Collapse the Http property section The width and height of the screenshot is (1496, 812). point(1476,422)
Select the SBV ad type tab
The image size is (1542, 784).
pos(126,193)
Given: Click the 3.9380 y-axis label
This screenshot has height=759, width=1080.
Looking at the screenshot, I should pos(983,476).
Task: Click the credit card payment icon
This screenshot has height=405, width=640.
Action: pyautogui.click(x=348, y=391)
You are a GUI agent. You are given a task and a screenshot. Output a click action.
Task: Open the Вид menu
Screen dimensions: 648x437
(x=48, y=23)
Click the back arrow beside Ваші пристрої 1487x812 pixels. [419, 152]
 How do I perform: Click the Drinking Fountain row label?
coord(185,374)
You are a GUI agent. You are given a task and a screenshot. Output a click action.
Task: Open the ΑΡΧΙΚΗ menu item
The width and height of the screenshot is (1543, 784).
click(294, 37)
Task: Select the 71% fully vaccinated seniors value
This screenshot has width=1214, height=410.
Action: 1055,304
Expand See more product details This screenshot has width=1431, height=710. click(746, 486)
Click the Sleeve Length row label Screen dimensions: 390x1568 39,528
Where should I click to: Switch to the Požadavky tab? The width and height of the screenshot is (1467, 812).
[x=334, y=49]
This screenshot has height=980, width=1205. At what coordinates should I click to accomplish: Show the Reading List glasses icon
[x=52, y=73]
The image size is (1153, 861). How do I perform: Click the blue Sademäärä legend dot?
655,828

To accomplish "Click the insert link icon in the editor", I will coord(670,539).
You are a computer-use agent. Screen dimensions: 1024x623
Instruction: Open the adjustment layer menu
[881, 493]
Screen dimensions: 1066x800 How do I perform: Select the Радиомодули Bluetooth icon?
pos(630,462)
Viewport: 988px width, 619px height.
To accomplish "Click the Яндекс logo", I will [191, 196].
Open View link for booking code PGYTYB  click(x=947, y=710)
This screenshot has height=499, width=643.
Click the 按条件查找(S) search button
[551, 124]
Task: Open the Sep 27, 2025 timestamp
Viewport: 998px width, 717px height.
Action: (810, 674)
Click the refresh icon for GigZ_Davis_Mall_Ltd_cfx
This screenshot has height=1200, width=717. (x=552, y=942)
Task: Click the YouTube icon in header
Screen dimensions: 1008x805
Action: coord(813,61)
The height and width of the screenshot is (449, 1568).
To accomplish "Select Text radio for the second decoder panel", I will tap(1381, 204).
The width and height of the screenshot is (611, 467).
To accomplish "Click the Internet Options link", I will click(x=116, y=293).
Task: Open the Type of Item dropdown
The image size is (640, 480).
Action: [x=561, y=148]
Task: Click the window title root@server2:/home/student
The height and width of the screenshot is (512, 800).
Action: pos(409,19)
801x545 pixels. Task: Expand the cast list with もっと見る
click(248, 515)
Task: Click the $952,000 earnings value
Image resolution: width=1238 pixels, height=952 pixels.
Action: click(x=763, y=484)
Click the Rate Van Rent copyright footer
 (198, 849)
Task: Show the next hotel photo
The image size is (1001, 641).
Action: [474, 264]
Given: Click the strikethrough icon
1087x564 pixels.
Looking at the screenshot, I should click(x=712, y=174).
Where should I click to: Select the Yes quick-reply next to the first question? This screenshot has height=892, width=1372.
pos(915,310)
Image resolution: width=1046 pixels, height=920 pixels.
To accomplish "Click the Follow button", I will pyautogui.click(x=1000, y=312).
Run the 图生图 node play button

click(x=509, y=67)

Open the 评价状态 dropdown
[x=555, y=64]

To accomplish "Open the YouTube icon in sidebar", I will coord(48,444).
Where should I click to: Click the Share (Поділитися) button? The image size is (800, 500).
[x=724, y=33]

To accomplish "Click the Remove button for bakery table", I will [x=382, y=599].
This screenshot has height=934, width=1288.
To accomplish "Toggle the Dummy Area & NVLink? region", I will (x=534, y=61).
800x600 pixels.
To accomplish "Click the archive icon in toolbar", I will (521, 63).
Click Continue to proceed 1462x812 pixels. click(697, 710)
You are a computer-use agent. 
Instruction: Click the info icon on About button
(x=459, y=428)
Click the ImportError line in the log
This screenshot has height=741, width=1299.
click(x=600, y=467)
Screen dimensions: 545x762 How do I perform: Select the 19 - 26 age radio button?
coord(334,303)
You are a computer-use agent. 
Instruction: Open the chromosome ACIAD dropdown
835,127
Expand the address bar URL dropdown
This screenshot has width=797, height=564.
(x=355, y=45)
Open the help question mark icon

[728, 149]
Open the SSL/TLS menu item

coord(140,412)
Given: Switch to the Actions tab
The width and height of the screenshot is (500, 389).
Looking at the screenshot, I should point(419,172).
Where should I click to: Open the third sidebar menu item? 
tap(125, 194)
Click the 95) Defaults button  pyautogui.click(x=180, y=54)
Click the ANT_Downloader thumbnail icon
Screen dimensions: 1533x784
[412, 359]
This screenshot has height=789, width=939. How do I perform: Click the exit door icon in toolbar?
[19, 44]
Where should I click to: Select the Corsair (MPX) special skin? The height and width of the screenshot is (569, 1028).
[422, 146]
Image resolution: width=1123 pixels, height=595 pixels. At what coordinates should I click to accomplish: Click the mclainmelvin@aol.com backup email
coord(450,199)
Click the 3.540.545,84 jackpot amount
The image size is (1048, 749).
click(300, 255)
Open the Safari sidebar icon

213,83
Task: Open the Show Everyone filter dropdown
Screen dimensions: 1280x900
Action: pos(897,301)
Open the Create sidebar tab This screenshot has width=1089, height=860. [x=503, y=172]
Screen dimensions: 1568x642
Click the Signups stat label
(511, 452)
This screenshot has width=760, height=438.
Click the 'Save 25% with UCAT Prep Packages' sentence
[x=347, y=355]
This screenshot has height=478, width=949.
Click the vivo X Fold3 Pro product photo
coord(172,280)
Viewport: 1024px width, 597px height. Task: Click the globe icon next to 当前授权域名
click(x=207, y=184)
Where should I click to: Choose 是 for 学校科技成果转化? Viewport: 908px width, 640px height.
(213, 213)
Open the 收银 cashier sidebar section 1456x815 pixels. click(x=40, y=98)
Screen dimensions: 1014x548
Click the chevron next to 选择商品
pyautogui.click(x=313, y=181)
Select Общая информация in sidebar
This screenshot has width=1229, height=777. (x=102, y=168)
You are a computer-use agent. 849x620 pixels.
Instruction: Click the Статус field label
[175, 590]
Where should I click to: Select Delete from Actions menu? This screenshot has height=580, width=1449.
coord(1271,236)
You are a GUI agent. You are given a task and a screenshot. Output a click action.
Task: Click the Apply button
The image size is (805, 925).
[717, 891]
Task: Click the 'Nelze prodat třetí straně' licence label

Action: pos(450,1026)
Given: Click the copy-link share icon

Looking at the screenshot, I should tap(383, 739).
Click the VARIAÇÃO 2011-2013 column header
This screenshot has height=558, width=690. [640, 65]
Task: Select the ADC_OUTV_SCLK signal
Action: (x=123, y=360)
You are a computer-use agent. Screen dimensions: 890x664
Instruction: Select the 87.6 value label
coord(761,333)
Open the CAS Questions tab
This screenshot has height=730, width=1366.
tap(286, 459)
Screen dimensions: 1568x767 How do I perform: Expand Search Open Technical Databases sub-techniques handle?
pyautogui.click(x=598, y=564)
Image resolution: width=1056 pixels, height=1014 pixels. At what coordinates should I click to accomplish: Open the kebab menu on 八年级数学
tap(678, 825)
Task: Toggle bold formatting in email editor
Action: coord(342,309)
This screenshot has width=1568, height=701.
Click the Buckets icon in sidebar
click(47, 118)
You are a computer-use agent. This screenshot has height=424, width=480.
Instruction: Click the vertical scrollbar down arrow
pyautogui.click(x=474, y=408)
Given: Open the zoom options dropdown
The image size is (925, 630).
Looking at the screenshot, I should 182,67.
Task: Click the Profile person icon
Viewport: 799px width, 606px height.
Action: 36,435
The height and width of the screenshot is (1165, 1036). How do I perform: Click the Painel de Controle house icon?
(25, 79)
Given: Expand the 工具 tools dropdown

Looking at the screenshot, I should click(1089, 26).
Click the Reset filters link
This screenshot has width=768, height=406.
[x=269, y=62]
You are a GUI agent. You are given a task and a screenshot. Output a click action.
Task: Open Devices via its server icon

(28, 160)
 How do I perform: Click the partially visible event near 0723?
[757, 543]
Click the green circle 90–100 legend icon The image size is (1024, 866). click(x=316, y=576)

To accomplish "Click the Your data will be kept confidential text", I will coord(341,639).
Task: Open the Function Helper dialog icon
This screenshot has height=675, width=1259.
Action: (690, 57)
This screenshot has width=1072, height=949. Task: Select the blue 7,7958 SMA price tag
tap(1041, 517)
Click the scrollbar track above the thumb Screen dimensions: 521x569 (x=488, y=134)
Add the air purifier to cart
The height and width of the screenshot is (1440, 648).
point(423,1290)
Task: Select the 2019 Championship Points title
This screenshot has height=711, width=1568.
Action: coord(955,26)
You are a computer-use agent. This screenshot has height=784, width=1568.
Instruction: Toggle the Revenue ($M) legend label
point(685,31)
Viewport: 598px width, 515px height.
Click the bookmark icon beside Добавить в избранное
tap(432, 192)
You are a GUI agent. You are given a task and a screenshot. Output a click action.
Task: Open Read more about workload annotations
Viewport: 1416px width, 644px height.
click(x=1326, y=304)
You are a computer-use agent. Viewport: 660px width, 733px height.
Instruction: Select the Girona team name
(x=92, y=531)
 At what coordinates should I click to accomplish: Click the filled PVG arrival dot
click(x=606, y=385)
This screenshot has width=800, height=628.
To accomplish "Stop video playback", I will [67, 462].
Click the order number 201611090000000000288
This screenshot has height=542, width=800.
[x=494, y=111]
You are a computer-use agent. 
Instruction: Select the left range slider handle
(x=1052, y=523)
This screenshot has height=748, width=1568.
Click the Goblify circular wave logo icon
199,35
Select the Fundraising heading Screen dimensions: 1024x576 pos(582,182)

================================

→ What you should do
In the listing above, find every line with the word "YouTube" and copy it out.

→ Solution to this exercise
Task: Click the YouTube icon in header
To accomplish "Open the YouTube icon in sidebar", I will coord(48,444).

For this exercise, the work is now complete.